The boot of fly-half Chris Malone handed Bath a crucial 21-19 win over London
Irish at the Madejski Stadium - but his injury-time drop-goal could condemn the
Exiles to relegation.
With just four points separating five teams at the bottom of the table, London
Irish desperately needed a win on home soil to manoeuvre their way into the
safety zone ahead of next weekend's league finale against Newcastle.
But head coach Gary Gold will now have to sweat it out alongside Leeds,
Harlequins, Worcester and Northampton next Saturday.
Bath, who came so close to throwing away a golden opportunity may, however,
have booked their passport into the Zurich Premiership play-off.

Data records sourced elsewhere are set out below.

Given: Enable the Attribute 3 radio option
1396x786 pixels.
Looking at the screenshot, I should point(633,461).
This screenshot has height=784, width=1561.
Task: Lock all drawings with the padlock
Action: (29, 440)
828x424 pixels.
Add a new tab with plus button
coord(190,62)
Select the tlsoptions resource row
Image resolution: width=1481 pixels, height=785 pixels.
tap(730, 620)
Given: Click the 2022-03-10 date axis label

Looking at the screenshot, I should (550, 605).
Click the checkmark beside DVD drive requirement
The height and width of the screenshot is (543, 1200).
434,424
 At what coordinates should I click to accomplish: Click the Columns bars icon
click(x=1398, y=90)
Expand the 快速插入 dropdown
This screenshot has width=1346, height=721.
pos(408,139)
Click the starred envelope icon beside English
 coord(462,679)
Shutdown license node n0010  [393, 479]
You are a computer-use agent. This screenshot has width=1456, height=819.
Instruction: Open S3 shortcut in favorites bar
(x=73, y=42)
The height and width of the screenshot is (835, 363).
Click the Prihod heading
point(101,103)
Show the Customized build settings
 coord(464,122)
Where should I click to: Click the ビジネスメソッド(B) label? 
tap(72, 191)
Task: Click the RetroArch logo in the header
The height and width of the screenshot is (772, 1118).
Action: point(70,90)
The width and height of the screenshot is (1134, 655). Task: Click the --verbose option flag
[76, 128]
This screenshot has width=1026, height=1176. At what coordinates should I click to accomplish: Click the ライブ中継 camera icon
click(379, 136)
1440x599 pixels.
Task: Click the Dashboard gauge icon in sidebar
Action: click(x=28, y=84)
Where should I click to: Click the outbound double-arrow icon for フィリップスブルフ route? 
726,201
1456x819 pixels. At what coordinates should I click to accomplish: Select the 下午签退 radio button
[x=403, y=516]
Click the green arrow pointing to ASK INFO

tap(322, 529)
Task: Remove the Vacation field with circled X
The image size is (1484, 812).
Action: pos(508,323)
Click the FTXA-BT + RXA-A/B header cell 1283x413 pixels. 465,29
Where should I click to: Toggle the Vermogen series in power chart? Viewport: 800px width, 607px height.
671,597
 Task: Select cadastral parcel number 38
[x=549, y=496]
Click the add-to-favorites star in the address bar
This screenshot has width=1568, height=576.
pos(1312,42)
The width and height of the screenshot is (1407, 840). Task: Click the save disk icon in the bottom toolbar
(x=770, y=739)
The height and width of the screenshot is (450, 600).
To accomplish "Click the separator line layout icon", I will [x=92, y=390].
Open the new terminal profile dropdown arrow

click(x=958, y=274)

The west country side move ahead of Sale Sharks on the League ladder and now
just trail Wasps and Leicester.
But it all could have been a very different story.
London Irish look like they had done enough with a 72nd minute penalty but a
wayward pass by young wing Delon Armitage handed Malone the chance to strike at
goal and he did just that.
Bath, however, started the game in a ferocious fashion crawling all over
London Irish in the opening 10 minutes.
The Exiles were forced onto the defensive and soon enough they cracked with
wing Frikkie Welsh pouncing on a pass from Malone on the left wing.
England's Ollie Barkley struck the conversion but Bath were lucky to not find
themselves trailing after the west country side conceded three careless
penalties in as many minutes.
However, fly-half Barry Everitt first hit the posts, then missed the target
before finally registering three points on his third attempt.
Everitt was on-song with his next effort after the sin-binning of Bath flanker
James Scaysbrook, but Bath stayed 10-6 up thanks to a Malone drop-goal on 34
minutes, despite the earlier loss of England prop Matt Stevens.
That was until the Exiles took a morale boosting 13-10 lead into the break.
This time it was the turn of London Irish to throw Bath onto the back foot and
they did just that in style.
First Armitage found room on the right wing before offloading to skipper Ryan
Strudwick.
The South African lock was brought down but Paul Hodgson soon set full-back
Michael Horak loose who, surprised to find space in Bath's defence, started his
way over the line for a converted try.
However, London Irish could not maintain their advantage after the restart
with Bath's Zak Feau'nati finding the try-line with a well-worked score which
passed through several phases before the number eight swooped on a pass from Tom
Cheeseman.
Barkley missed the conversion but later added a 60th minute penalty.
Everitt came to London Irish's rescue though with three penalties in 12
minutes to again turn the tables and take the side into a 19-18 lead until
Armitage's wayward pass gave Bath a crucial scrum five metres from their
tryline.
Bath could not get over the line to touch down but Malone slotted home an
84th-minute drop-goal before referee Ashley Rawden blew the final whistle.